En esa convicción, debemos partir de que la vida, como sea que le hayamos vivido, nos ha ofrecido lecciones de las cuales tenemos que sacar provecho, para no tropezar, como suele ser, con la misma piedra.

 

Ya hemos dicho que es complejo hablar de justicia porque cotidianamente vemos personas que, dándolo todo de sí, con grandes esfuerzos y compromisos fuera de toda discusión, usualmente no tienen los resultados que merecen; en contraparte, personas laxas, descuidadas, desordenadas y sin una disciplina clara, que parecen tener buena suerte a pesar de lo que dicta el sentido común.

 

Aún con ello, sigo pensando que sólo quienes dan orden y sentido a sus existencias tienen muchas más probabilidades de encontrar mejores resultados en el largo plazo que quienes apuestan a su buena estrella.  No es conveniente retar al destino, al final del camino las cuentas acaban por cobrarnos esas facturas pendientes.

 

Por ejemplo, pienso en quienes han fracasado matrimonialmente; lo esperado es que estas personas entiendan todo lo que pasaron y, con base en esa experiencia previa, realicen los ajustes necesarios para reorganizar sus vidas en caso de una segunda oportunidad.
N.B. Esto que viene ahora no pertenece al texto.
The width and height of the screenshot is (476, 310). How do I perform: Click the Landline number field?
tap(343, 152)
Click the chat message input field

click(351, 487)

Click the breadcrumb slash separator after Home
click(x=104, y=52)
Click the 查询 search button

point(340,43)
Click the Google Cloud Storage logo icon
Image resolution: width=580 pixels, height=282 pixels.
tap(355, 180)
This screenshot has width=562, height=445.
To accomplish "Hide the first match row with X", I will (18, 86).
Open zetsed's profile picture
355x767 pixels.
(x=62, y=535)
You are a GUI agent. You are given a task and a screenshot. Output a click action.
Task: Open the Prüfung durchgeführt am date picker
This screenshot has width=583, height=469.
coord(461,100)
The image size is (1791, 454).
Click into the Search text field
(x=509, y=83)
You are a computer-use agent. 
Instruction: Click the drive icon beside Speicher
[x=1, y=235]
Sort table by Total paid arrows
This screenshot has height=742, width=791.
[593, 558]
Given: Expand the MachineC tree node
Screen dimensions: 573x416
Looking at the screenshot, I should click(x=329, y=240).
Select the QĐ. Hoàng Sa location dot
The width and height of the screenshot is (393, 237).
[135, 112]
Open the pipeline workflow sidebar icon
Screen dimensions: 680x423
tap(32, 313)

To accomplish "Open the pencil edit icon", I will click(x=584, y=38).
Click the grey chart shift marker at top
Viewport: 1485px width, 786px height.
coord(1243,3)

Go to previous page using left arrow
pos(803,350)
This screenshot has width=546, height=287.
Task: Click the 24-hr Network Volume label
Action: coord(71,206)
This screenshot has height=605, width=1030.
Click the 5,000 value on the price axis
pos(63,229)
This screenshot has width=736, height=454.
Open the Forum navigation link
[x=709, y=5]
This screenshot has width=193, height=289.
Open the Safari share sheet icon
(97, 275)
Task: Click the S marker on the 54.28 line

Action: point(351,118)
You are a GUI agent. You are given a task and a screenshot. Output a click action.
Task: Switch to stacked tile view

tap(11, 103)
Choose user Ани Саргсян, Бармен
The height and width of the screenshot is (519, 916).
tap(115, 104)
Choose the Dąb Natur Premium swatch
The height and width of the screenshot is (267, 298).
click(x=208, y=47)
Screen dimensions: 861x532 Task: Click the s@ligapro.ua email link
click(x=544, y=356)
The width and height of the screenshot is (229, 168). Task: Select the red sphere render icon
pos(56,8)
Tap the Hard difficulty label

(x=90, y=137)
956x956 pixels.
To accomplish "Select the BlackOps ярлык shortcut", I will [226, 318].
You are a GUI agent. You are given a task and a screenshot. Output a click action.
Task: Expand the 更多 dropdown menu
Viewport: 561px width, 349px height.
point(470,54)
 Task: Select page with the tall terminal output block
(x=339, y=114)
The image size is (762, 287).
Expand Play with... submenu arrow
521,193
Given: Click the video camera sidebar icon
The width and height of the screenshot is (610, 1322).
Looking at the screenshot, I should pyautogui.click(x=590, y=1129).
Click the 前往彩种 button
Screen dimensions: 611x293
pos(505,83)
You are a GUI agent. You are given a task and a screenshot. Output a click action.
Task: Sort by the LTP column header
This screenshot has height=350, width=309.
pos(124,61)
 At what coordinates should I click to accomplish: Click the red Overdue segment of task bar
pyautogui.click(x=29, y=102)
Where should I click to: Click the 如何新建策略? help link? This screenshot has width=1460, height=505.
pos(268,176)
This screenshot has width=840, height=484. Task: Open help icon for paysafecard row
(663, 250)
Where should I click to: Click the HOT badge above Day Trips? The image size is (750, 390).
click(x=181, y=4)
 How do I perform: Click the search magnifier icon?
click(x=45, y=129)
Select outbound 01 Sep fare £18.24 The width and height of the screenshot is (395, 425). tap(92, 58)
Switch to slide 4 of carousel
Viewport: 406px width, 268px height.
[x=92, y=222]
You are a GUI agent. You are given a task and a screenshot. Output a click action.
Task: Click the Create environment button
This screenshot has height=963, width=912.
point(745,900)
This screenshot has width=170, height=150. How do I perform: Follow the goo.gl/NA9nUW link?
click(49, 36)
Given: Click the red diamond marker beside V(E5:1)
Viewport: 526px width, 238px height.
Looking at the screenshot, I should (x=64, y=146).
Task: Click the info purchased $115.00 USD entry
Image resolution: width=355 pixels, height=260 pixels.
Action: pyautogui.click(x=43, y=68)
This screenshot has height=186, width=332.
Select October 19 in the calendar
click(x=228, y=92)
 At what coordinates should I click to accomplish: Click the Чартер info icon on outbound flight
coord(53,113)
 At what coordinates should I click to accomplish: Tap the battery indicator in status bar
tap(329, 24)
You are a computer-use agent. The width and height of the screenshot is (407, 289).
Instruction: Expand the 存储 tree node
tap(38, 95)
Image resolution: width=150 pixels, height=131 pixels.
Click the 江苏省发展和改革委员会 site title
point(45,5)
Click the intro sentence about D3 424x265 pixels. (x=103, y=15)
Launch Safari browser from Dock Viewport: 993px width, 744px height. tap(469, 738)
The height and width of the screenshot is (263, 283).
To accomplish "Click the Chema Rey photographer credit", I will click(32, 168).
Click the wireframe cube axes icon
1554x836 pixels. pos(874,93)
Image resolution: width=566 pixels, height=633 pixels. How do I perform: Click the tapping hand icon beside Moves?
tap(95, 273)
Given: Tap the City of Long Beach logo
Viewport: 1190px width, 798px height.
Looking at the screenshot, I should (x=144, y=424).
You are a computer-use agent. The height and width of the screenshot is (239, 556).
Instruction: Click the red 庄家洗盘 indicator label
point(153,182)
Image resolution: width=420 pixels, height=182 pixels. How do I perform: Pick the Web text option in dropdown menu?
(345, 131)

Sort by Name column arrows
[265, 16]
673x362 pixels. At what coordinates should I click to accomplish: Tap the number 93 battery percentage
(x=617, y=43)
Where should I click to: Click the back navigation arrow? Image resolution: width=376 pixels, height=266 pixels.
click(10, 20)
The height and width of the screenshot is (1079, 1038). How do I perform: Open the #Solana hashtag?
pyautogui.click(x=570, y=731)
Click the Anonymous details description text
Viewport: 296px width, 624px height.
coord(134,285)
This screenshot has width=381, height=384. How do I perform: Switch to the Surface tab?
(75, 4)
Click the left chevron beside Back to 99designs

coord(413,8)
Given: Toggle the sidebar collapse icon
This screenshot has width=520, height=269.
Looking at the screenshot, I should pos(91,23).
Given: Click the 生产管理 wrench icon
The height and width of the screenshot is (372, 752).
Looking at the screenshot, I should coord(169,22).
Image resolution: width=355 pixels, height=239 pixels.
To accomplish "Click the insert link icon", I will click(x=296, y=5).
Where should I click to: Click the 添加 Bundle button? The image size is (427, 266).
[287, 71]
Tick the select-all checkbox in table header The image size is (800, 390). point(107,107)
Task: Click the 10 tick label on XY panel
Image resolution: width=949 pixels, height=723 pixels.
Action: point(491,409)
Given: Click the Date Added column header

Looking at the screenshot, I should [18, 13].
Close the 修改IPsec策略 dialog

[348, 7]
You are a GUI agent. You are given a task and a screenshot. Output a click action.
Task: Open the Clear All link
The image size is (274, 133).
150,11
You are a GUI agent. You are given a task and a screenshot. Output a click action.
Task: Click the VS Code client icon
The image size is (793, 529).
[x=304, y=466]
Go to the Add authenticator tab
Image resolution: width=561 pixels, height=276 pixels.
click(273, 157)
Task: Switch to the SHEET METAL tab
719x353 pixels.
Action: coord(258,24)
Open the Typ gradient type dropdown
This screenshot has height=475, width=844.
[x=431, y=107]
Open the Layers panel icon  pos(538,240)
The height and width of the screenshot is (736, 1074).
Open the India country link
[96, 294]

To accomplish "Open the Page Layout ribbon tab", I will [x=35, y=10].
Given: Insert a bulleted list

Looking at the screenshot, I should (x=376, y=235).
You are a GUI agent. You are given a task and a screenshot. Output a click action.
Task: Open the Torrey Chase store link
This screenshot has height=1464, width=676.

Desafortunadamente lo que sucede es que hay personas que, lejos de buscar mejoras, se empecinan en mantener su orgullo vigente y deciden que es el mundo el que está mal. Consecuencia, dos, tres, cuatro o más rompimientos. ¿Quiere más sinsentidos?, luego andan en sus redes sociales presumiendo que, si con un divorcio te ves bien, con dos te ves increíble. Se lo juro, lo he visto.

 

Otro ejemplo, son aquellas personas que han pasado por una experiencia traumática, como un accidente automovilístico, una enfermedad grave o la pérdida del empleo, en todos los casos, se esperaría que los afectados reconocieran aquellas causas que ocasionaron esos desenlaces, para en la siguiente ocasión que toman un auto, son revisados por un médico o reinician su etapa laboral, estén más alertas para minimizar los riesgos naturales de su accionar en esos escenarios. De nueva cuenta, las personas no entienden y siguen con su misma posición arrogante, despreocupada e irresponsable. Consecuencia, vuelven a repetir el patrón previo.

 

Todos conocemos casos de personas que aún a sabiendas de que fumar es malo, persisten en su hábito; que con la certeza de que andar de fiesta y reunión todos los días conlleva un riesgo, no renuncian a su vida social excesiva; que a sabiendas de que gastar en exceso no lleva a finanzas sanas, prefieren su vida ficticia. Lecciones no aprendidas.

 

Arrancamos un nuevo año y, como es la realidad, le invito a mirar su entorno; si no tiene áreas de oportunidad, tiene la armonía requerida para dormir tranquilo y su entorno es pacífico, va por buen camino, sin embargo, el punto es no bajar la guardia para no encontrarnos con sorpresas en el futuro.

 

No hay peor ciego que el que no quiere ver, y si negamos que tenemos mucho que hacer, porque sentimos que somos excelentes en todo (o al menos eso queremos venderle a mundo), el augurio será negativo.

 

Bienvenido el 2020 y nosotros a seguir aprendiendo.